Instead of selling your residence to buy another home, you can decide not to sell your residence and convert it to rental property. In this case, the next home you buy and live in once again qualifies you for the lowest owner-occupied loan rate. This approach also makes it easier to make repairs to the rental home because having lived there, you already know the tricks on how to fix things that normally need repair.

One system I use is to refinance my residence about a year before I plan to purchase a new residence. This gives me enough money for a down payment on the next house I will buy. When I find a good repairman, I can buy it quickly. During the 3-4 weeks it takes to close the new house, I prepare the old house so that it is ready for rent. This generally involves some painting and landscaping. Then, before closing the new house, the “for rent” sign appears on the old house.

The 3 steps of this technique:

1.) refinance your residence.

2.) Use the money from the refinance as a down payment to buy a new home.

3.) move into the new house and rent the old one

With this technique, you get the lowest “primary residence” interest rate for both your old and new property, since each property is your primary residence at the time you apply for the loan.

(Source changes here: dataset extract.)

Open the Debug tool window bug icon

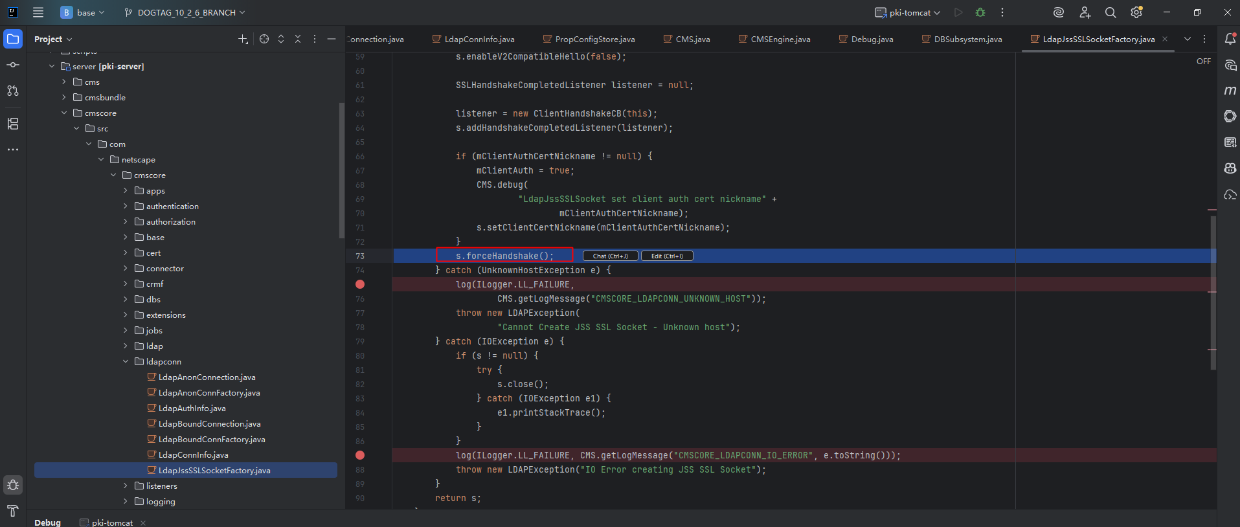click(x=13, y=485)
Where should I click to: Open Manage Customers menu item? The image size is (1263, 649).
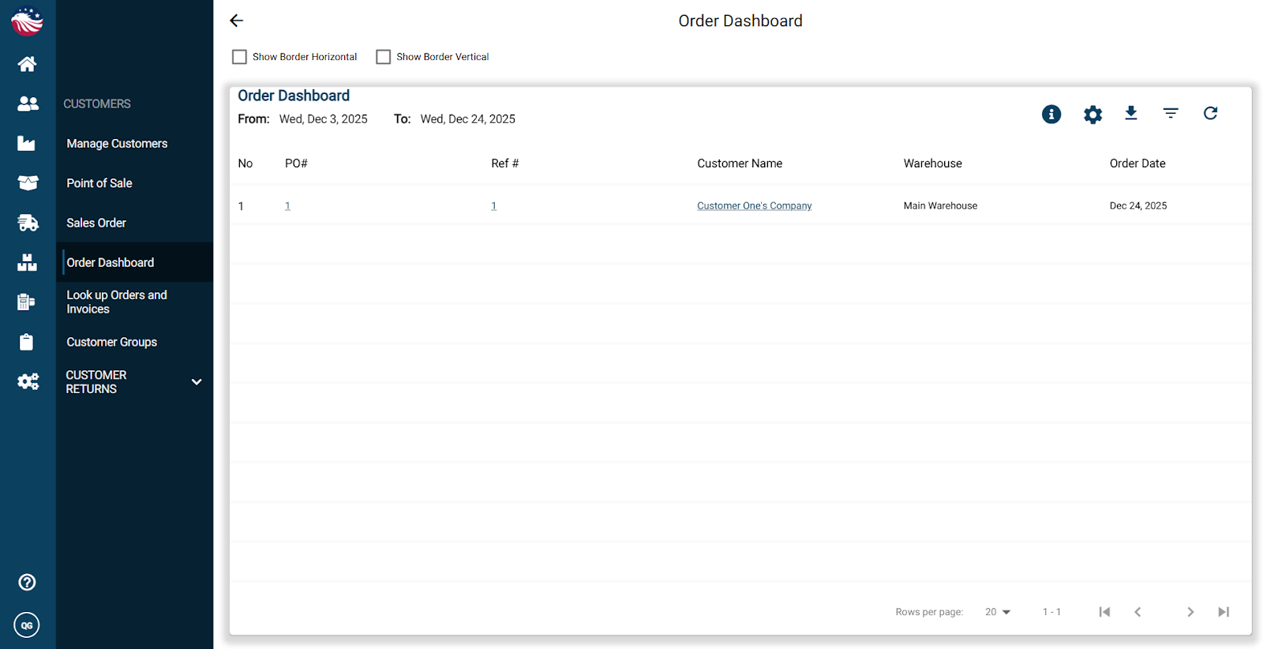pos(117,144)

When I did my first refinance on a townhome I owned, I received a rate of 6.1%. The rate on my original loan was 7.5%. The original purchase price was $ 52,500 but the value had increased to $ 82,000 ten years later. He had also paid about $ 10,000 of the principal on the mortgage over the course of the ten years.

When refinancing, you should keep 20 percent of the home’s value in the home to avoid paying for private mortgage insurance and paying a lower interest rate. After refinancing the townhome, my monthly mortgage payments dropped from $ 535 per month to $ 518 per month, even after taking just under $ 20,000 for a down payment on the next home I bought.